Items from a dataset
________________________________________

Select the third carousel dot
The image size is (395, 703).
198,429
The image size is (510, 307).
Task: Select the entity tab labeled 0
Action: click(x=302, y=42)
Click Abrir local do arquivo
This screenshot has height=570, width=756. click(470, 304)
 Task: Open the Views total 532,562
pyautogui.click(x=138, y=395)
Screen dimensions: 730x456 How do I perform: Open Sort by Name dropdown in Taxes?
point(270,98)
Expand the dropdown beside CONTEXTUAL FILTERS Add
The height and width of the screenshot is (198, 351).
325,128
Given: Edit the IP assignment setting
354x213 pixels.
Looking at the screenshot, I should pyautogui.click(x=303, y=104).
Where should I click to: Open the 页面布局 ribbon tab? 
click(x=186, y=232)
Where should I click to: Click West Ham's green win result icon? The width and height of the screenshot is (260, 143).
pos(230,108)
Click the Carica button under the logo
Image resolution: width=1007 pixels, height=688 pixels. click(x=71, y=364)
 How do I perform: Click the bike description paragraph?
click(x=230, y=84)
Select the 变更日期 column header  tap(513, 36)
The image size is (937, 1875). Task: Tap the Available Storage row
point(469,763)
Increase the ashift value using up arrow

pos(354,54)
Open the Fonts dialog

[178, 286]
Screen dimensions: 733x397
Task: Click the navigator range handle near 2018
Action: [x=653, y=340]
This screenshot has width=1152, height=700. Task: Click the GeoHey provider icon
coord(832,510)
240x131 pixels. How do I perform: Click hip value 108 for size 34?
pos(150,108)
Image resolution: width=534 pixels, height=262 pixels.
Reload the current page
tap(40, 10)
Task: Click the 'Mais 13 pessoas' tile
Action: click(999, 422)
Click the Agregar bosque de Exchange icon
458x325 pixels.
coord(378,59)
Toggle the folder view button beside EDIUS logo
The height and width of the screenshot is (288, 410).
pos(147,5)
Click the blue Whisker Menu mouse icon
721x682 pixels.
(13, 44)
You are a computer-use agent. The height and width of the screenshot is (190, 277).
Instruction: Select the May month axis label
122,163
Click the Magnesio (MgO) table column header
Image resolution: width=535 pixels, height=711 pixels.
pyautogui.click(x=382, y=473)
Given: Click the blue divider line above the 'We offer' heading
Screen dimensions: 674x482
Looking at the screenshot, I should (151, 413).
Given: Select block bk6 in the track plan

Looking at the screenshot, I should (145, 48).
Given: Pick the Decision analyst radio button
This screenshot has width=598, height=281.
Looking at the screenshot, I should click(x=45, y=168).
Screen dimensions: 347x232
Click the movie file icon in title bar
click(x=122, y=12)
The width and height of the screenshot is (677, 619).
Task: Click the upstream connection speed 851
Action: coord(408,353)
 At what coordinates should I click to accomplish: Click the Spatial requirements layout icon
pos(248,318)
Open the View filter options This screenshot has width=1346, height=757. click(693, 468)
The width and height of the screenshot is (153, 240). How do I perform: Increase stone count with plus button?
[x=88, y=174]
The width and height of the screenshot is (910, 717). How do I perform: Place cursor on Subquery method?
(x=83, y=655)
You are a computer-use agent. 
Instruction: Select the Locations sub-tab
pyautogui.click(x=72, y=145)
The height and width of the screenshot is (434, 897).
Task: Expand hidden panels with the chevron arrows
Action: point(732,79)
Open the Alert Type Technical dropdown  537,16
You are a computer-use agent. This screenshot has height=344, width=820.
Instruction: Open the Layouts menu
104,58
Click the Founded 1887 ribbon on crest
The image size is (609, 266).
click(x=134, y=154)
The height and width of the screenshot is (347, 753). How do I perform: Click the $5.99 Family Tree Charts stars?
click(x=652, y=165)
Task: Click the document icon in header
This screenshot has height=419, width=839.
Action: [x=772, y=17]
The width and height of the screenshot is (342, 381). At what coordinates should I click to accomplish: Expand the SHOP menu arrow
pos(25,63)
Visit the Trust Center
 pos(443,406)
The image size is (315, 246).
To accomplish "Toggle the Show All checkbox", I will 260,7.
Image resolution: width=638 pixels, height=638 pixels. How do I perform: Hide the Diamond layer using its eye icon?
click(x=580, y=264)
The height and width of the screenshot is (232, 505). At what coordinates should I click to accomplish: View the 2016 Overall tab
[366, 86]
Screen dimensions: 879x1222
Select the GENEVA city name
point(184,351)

________________________________________

Task description ::
Starting at the line that contains "Instruction: Open the Layouts menu", output every remaining line of the data exactly, and stop after the last one.

Result below ::
Instruction: Open the Layouts menu
104,58
Click the Founded 1887 ribbon on crest
The image size is (609, 266).
click(x=134, y=154)
The height and width of the screenshot is (347, 753). How do I perform: Click the $5.99 Family Tree Charts stars?
click(x=652, y=165)
Task: Click the document icon in header
This screenshot has height=419, width=839.
Action: [x=772, y=17]
The width and height of the screenshot is (342, 381). At what coordinates should I click to accomplish: Expand the SHOP menu arrow
pos(25,63)
Visit the Trust Center
 pos(443,406)
The image size is (315, 246).
To accomplish "Toggle the Show All checkbox", I will 260,7.
Image resolution: width=638 pixels, height=638 pixels. How do I perform: Hide the Diamond layer using its eye icon?
click(x=580, y=264)
The height and width of the screenshot is (232, 505). At what coordinates should I click to accomplish: View the 2016 Overall tab
[366, 86]
Screen dimensions: 879x1222
Select the GENEVA city name
point(184,351)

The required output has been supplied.